Above is the artist with one of his works depicting the red shawl dance performed at some powwows by Native American women who have been affected by violence. The following are excerpts from the Steven Premo Bio for the exhibit program and best describes the artist and his work. The following split painting is titled "The tree of life".
“My art is, or I would like my art to be, a story of a historical Native narrative. Though not literal events, I strive to honor my heritage through emotional interpretations. If I painted my cultural icons, it would just be a record of my background. But if I paint in the language of the majority as it relates to my culture, then there initiates a dialogue. Thus, a better understanding."
“At a young age I knew I wanted to create. At age 15 I had a great urge to paint and use color. After working on my drawing skills, which I considered the basis of all painting, I finally began painting several years later. Primarily self-taught, I did have some instruction…”
“Rembrandt was a great influence in my beginning years. His grasp of light intrigued my sensibilities for allegory. The storytelling in the late of the evening served as a reminder to me of growing up on the reservation gathered around the kerosene lamp. Van Gogh’s 'Potato Eaters' was a recollection of my house. A later influence was Kathe Kollwitz’s incredible charcoal drawings and prints telling of suffering.”
The below Premo art is titled "He smokes his pipe and speaks of horses".
“I was also invited to create the Mille Lacs Band Pendleton blanket and won a National design contest for the a 40th Anniversary commemorative Pendleton blanket for the National Indian Education Association…”

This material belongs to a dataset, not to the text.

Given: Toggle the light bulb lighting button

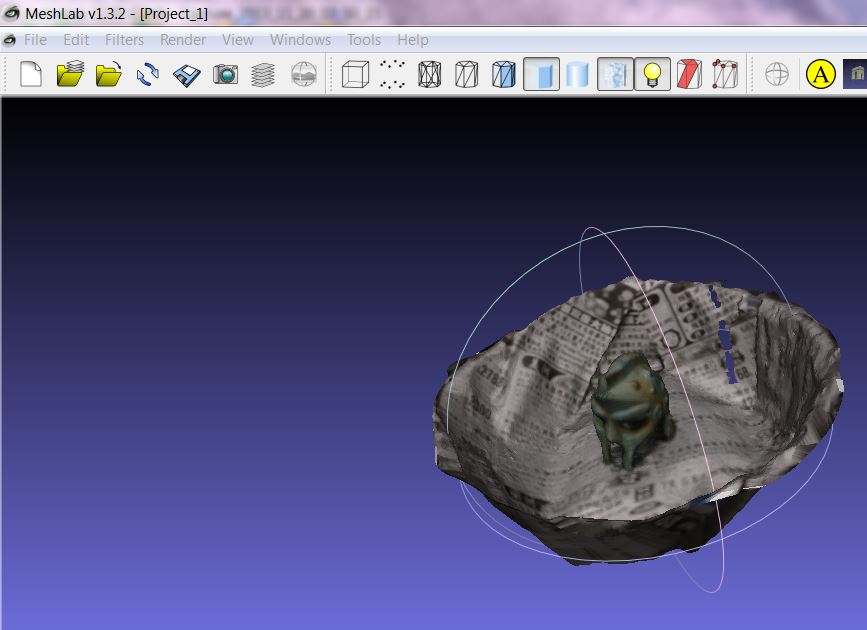Looking at the screenshot, I should [x=652, y=74].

“For the Hinckley Fire Museum I painted a mural of an old man’s survival story of the 1896 fire. Along with George Parry, I participated in painting a large mural at the Lac Courte Orellies Cultural Center.”
The below image is of the Hinckley mural fire on display outside of the museum. It was done as a five year display and is still available 14 years later.
“Two of my most recent achievements and honors was (first) being asked to create a War Memorial plaque honoring the Minnesota American Indian Veterans…Then on January 15, 2014 in Las Vegas I received the National Pyramid Award for the 2013 Mille Lacs Band calendar that I created.” Below is the award winning National Pyramid Award and calendar.
Steve Premo is not a new artist to The Edge Center and its gallery. He has been a guiding force as The Edge moves toward more involvement in Native American culture and exhibits. His work was part of the gallery’s exhibits "This is Displacement" and "Powwow Perspectives."